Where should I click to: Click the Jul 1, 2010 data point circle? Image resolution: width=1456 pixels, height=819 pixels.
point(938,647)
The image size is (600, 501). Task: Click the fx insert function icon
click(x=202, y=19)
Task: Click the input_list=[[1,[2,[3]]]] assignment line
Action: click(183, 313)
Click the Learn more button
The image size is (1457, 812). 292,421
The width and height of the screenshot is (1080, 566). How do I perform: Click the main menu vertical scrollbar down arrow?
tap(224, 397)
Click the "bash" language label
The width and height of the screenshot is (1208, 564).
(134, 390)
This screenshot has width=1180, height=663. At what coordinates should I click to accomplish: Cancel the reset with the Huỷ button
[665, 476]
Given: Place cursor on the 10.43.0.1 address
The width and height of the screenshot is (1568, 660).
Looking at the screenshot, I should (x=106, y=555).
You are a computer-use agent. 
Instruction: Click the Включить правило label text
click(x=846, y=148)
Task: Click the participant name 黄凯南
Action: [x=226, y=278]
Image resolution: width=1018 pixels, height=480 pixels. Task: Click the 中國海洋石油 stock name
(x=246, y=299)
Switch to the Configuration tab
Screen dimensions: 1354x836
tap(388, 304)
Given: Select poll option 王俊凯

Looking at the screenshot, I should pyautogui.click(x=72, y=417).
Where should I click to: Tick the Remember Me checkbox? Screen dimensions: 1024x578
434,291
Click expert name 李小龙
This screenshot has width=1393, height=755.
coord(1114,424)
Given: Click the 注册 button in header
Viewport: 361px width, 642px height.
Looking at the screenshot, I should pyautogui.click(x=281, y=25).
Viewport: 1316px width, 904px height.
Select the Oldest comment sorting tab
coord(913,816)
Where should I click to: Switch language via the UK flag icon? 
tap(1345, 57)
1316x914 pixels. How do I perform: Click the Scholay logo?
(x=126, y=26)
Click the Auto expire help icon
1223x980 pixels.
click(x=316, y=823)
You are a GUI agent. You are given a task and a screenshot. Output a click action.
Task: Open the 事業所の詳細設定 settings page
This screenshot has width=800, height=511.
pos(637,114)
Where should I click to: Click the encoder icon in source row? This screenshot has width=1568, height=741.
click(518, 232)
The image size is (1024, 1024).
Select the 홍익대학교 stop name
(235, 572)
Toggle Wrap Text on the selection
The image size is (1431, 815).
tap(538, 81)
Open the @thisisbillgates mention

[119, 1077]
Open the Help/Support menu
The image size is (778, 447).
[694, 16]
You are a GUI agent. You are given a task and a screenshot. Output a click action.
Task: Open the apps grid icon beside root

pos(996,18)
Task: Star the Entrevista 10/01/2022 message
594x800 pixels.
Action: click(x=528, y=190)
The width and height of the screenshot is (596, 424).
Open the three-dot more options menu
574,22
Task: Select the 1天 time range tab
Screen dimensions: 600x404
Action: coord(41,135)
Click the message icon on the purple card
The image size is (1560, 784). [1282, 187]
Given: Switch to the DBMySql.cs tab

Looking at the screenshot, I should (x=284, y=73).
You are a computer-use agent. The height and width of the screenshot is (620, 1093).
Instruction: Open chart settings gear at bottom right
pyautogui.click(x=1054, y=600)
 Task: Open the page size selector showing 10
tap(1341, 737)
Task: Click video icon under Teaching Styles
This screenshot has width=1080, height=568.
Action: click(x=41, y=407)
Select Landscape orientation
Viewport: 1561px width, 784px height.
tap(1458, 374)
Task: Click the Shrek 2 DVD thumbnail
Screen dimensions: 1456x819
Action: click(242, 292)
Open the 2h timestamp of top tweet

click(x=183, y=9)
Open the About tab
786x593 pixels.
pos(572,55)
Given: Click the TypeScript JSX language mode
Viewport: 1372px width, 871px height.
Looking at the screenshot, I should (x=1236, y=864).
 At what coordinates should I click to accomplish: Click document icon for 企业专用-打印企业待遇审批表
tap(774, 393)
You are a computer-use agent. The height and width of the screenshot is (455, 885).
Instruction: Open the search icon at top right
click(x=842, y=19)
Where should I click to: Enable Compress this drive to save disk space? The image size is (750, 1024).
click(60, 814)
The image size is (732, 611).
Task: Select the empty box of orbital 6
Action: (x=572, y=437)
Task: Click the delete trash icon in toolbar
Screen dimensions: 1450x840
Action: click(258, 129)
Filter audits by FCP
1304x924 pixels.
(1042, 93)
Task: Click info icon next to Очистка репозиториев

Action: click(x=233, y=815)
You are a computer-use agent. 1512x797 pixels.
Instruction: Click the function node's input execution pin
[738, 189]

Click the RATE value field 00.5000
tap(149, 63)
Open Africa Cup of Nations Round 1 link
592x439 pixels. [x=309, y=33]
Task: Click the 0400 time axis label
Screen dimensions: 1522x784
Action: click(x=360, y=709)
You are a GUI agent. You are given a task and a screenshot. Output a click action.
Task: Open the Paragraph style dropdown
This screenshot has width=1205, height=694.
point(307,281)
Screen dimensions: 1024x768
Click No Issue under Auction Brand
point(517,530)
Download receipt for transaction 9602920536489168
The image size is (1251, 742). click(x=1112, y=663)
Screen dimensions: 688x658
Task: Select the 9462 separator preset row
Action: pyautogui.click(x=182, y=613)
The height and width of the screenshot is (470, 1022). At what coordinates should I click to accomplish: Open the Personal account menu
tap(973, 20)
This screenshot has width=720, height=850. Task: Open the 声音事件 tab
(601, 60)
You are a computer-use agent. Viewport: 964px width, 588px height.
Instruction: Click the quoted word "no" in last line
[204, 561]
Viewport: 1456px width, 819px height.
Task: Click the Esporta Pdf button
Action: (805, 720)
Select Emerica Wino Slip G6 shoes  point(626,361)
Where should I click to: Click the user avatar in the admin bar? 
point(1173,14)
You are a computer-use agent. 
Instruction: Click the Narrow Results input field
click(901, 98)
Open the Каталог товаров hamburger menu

====

### REQUEST
Reproduce verbatim the lines of the listing from the line containing "The width and height of the screenshot is (1080, 566)." to the line containing "tap(388, 304)", with both of those lines included.

### EXERCISE RESPONSE
The width and height of the screenshot is (1080, 566). How do I perform: Click the main menu vertical scrollbar down arrow?
tap(224, 397)
Click the "bash" language label
The width and height of the screenshot is (1208, 564).
(134, 390)
This screenshot has width=1180, height=663. At what coordinates should I click to accomplish: Cancel the reset with the Huỷ button
[665, 476]
Given: Place cursor on the 10.43.0.1 address
The width and height of the screenshot is (1568, 660).
Looking at the screenshot, I should (x=106, y=555).
You are a computer-use agent. 
Instruction: Click the Включить правило label text
click(x=846, y=148)
Task: Click the participant name 黄凯南
Action: [x=226, y=278]
Image resolution: width=1018 pixels, height=480 pixels. Task: Click the 中國海洋石油 stock name
(x=246, y=299)
Switch to the Configuration tab
Screen dimensions: 1354x836
tap(388, 304)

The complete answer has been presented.